I have ridden Poco for hours down our road with Nita and Jaz. If only on the surface, he's fine if Jaz is with us. If Jaz spooks, forget it. Taking Poco out by himself for more than a very short distance is excessive risk taking for a person at my skill level (or lack thereof). Can these things be fixed? I'm sure they can, but I don't have the riding skill, the time, or the money for a concerted effort to make it happen anytime soon. I work full time and have an hour commute each way. During the week, the only time I have with the horses is when I feed them. On the weekends, I want my time with them to be pleasurable for us all.

I have been spending what little time (and ambition) I have working with Poco, my excuse being he's the one who needs it most. That's true, but when I am on him, it's mostly a battle of wills. I'm outmaneuvering him, trying to guess his next move, and how to redirect him. Needless to say, it can be extremely stressful. I can't really ride him and concentrate much on improving my riding skills. Not only am I not progressing, I feel as though I've regressed badly. I resolve to continue to work with Poco, but not wanting to deal with him will no longer be an excuse not to ride at all.

I somehow lost sight of the fact that the knowledge and confidence I get from Jaz are directly responsible for any success I've had with Poco. What I need is Jazu, and I resolve to ride him — and appreciate him — a lot more.

May 2010 bring health, happiness, and prosperity for us all, as well as progress on the journey with our horses.



Anonymous said...

Very thoughtful - and may you have an excellent New Year!

Cactus Jack Splash said...

Happy New Year.
Amazing the things our horses teach us isn't it.

BrownEyed Cowgirl said...

Very wise New Years resolution-to ride the horse you enjoy more.

Mrs. Mom said...

Happy New Year to you guys!! Cant wait to hear and see that you are up on Jaz!

Desert Rose said...

You have really thought this through and I think you have it right on. It takes time and patience to get a horse and rider to the point of trust and you my dear do not have that kind of time. Much better for you to be relaxed and have fun on a SAFE ride!

cdncowgirl said...

Happy New Year!
I think that deciding to take time for both the boyz is wise. As you said what you get in confidence and enjoyment only helps you with Poco.

Pony Girl said...

Interesting reflection on Poco. Being aware of his issues and faults and acknowledging you aren't sure how to get him where you need to be is a first good step. I think this summed it up well: "He doesn't look out for me because he's too busy looking out for himself." So how do you get him to look out for you, to put trust and confidence in YOU? That is the big question. I think sometimes horses just have dispositions that are there regardless of "training." Makes me think of nature vs. nurture. Are some of these things hard-wired in the horse, or are the products of his upbringing/training?? I think he might benefit from some of the natural horsemanship groundwork. I recently read about a rescue horse on a blog that had some issues under saddle (he'd bolt and she was thrown a few times, losing her confidence) and the gal that adopted him just spent a year on groundwork, building a relationship, that helped them both. I am glad that Jaz is a safe, pleasurable horse to ride. Your amount of time with your ponies sounds like mine- it is limited and highly valuable.
Sorry for the rambling post. Happy 2010, the best to you and yours!!

Leah Fry said...

**Problem statement**
Decide whether each statement below agrees with the text about riding Poco and Jaz. Answer yes or no for each, quoting the words from the text that settle it.
1. The writer has an hour-long commute in each direction.
2. Riding Poco has brought the writer steady progress in riding skill.
3. The writer credits the knowledge and confidence gained from Jaz for any success with Poco.

**Records provided**
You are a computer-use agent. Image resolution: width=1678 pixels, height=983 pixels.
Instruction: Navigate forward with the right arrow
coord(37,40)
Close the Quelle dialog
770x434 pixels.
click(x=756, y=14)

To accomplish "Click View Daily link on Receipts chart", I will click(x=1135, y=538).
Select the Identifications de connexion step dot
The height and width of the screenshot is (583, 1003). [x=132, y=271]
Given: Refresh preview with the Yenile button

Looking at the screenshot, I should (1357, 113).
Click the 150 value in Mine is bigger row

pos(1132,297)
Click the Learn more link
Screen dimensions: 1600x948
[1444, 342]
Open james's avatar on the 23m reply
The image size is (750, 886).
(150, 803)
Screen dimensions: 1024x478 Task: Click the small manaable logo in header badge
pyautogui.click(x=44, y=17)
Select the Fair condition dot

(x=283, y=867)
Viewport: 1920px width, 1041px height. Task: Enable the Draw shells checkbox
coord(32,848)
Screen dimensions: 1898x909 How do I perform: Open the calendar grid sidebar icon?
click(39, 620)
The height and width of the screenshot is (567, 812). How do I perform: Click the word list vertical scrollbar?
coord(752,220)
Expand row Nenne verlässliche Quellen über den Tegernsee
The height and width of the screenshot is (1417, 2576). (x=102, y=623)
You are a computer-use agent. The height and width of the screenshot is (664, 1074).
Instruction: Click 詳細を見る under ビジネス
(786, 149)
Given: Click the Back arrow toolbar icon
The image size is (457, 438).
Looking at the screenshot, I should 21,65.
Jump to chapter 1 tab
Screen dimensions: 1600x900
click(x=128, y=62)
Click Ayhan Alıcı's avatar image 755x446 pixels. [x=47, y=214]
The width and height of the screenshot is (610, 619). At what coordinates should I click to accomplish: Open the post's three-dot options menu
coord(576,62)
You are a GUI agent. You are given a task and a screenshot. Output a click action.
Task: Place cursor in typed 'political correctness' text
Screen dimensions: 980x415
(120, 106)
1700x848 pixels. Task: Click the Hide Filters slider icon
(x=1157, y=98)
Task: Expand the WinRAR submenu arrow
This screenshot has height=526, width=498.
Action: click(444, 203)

**Response to this task**
1. Yes: "I work full time and have an hour commute each way."
2. No: "Not only am I not progressing, I feel as though I've regressed badly."
3. Yes: "the knowledge and confidence I get from Jaz are directly responsible for any success I've had with Poco."